Word for word, return every record that follows.

═══ AVAILABLE DATA

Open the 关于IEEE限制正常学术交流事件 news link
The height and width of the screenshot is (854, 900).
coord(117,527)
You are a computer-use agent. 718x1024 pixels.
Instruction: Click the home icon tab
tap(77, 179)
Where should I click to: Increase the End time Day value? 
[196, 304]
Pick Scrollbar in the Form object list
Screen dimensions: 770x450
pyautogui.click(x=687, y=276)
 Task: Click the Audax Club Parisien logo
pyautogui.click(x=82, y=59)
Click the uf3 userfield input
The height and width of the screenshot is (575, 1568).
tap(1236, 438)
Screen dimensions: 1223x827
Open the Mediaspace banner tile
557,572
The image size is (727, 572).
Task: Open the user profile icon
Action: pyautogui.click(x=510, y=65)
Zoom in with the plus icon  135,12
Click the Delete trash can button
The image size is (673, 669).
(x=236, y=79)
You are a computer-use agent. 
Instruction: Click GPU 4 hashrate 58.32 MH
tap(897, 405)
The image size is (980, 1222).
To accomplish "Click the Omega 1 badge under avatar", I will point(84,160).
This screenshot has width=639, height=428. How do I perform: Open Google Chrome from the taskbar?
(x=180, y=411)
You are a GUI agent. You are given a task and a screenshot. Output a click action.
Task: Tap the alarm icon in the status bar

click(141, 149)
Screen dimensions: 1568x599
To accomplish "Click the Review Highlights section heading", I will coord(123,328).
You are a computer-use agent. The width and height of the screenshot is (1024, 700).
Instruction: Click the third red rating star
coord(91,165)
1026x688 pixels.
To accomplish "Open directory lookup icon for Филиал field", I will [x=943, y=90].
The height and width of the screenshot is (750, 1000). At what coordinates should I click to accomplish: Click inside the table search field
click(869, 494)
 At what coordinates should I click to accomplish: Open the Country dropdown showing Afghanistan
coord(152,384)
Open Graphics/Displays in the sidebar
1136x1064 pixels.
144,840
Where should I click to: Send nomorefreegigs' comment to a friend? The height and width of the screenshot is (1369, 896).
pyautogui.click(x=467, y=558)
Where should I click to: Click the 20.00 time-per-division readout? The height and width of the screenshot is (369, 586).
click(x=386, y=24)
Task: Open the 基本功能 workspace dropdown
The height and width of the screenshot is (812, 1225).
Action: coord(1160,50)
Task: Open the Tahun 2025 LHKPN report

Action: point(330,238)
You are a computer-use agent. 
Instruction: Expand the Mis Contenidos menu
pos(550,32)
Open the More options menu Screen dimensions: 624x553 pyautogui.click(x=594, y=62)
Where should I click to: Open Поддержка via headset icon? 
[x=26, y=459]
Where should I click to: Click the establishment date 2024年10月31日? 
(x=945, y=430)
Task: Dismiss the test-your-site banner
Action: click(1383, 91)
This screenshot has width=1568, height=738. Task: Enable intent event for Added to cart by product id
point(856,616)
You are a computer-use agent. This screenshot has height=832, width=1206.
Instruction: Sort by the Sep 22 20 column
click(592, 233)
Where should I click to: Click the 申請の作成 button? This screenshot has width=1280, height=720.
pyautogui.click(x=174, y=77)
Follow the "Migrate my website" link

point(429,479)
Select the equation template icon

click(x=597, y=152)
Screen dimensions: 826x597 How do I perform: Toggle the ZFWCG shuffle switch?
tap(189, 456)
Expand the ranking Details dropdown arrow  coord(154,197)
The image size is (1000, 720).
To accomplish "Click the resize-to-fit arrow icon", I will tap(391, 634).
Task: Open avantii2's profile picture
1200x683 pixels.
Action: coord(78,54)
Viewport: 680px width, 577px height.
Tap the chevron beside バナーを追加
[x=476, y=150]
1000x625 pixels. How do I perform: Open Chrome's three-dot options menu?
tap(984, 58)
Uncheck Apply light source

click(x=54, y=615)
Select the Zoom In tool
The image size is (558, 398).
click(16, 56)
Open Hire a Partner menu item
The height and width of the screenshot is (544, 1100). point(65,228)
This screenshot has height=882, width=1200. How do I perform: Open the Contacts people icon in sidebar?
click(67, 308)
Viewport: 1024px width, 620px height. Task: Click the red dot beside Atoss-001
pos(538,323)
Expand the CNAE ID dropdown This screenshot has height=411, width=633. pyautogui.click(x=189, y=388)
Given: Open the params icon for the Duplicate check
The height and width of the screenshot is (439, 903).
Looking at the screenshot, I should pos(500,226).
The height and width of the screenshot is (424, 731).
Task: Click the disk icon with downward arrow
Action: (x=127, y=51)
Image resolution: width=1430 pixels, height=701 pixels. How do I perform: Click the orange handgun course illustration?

══════

THE ANSWER:
Open the 关于IEEE限制正常学术交流事件 news link
The height and width of the screenshot is (854, 900).
coord(117,527)
You are a computer-use agent. 718x1024 pixels.
Instruction: Click the home icon tab
tap(77, 179)
Where should I click to: Increase the End time Day value? 
[196, 304]
Pick Scrollbar in the Form object list
Screen dimensions: 770x450
pyautogui.click(x=687, y=276)
 Task: Click the Audax Club Parisien logo
pyautogui.click(x=82, y=59)
Click the uf3 userfield input
The height and width of the screenshot is (575, 1568).
tap(1236, 438)
Screen dimensions: 1223x827
Open the Mediaspace banner tile
557,572
The image size is (727, 572).
Task: Open the user profile icon
Action: pyautogui.click(x=510, y=65)
Zoom in with the plus icon  135,12
Click the Delete trash can button
The image size is (673, 669).
(x=236, y=79)
You are a computer-use agent. 
Instruction: Click GPU 4 hashrate 58.32 MH
tap(897, 405)
The image size is (980, 1222).
To accomplish "Click the Omega 1 badge under avatar", I will point(84,160).
This screenshot has width=639, height=428. How do I perform: Open Google Chrome from the taskbar?
(x=180, y=411)
You are a GUI agent. You are given a task and a screenshot. Output a click action.
Task: Tap the alarm icon in the status bar

click(141, 149)
Screen dimensions: 1568x599
To accomplish "Click the Review Highlights section heading", I will coord(123,328).
You are a computer-use agent. The width and height of the screenshot is (1024, 700).
Instruction: Click the third red rating star
coord(91,165)
1026x688 pixels.
To accomplish "Open directory lookup icon for Филиал field", I will [x=943, y=90].
The height and width of the screenshot is (750, 1000). At what coordinates should I click to accomplish: Click inside the table search field
click(869, 494)
 At what coordinates should I click to accomplish: Open the Country dropdown showing Afghanistan
coord(152,384)
Open Graphics/Displays in the sidebar
1136x1064 pixels.
144,840
Where should I click to: Send nomorefreegigs' comment to a friend? The height and width of the screenshot is (1369, 896).
pyautogui.click(x=467, y=558)
Where should I click to: Click the 20.00 time-per-division readout? The height and width of the screenshot is (369, 586).
click(x=386, y=24)
Task: Open the 基本功能 workspace dropdown
The height and width of the screenshot is (812, 1225).
Action: coord(1160,50)
Task: Open the Tahun 2025 LHKPN report

Action: point(330,238)
You are a computer-use agent. 
Instruction: Expand the Mis Contenidos menu
pos(550,32)
Open the More options menu Screen dimensions: 624x553 pyautogui.click(x=594, y=62)
Where should I click to: Open Поддержка via headset icon? 
[x=26, y=459]
Where should I click to: Click the establishment date 2024年10月31日? 
(x=945, y=430)
Task: Dismiss the test-your-site banner
Action: click(1383, 91)
This screenshot has width=1568, height=738. Task: Enable intent event for Added to cart by product id
point(856,616)
You are a computer-use agent. This screenshot has height=832, width=1206.
Instruction: Sort by the Sep 22 20 column
click(592, 233)
Where should I click to: Click the 申請の作成 button? This screenshot has width=1280, height=720.
pyautogui.click(x=174, y=77)
Follow the "Migrate my website" link

point(429,479)
Select the equation template icon

click(x=597, y=152)
Screen dimensions: 826x597 How do I perform: Toggle the ZFWCG shuffle switch?
tap(189, 456)
Expand the ranking Details dropdown arrow  coord(154,197)
The image size is (1000, 720).
To accomplish "Click the resize-to-fit arrow icon", I will tap(391, 634).
Task: Open avantii2's profile picture
1200x683 pixels.
Action: coord(78,54)
Viewport: 680px width, 577px height.
Tap the chevron beside バナーを追加
[x=476, y=150]
1000x625 pixels. How do I perform: Open Chrome's three-dot options menu?
tap(984, 58)
Uncheck Apply light source

click(x=54, y=615)
Select the Zoom In tool
The image size is (558, 398).
click(16, 56)
Open Hire a Partner menu item
The height and width of the screenshot is (544, 1100). point(65,228)
This screenshot has height=882, width=1200. How do I perform: Open the Contacts people icon in sidebar?
click(67, 308)
Viewport: 1024px width, 620px height. Task: Click the red dot beside Atoss-001
pos(538,323)
Expand the CNAE ID dropdown This screenshot has height=411, width=633. pyautogui.click(x=189, y=388)
Given: Open the params icon for the Duplicate check
The height and width of the screenshot is (439, 903).
Looking at the screenshot, I should pos(500,226).
The height and width of the screenshot is (424, 731).
Task: Click the disk icon with downward arrow
Action: (x=127, y=51)
Image resolution: width=1430 pixels, height=701 pixels. How do I perform: Click the orange handgun course illustration?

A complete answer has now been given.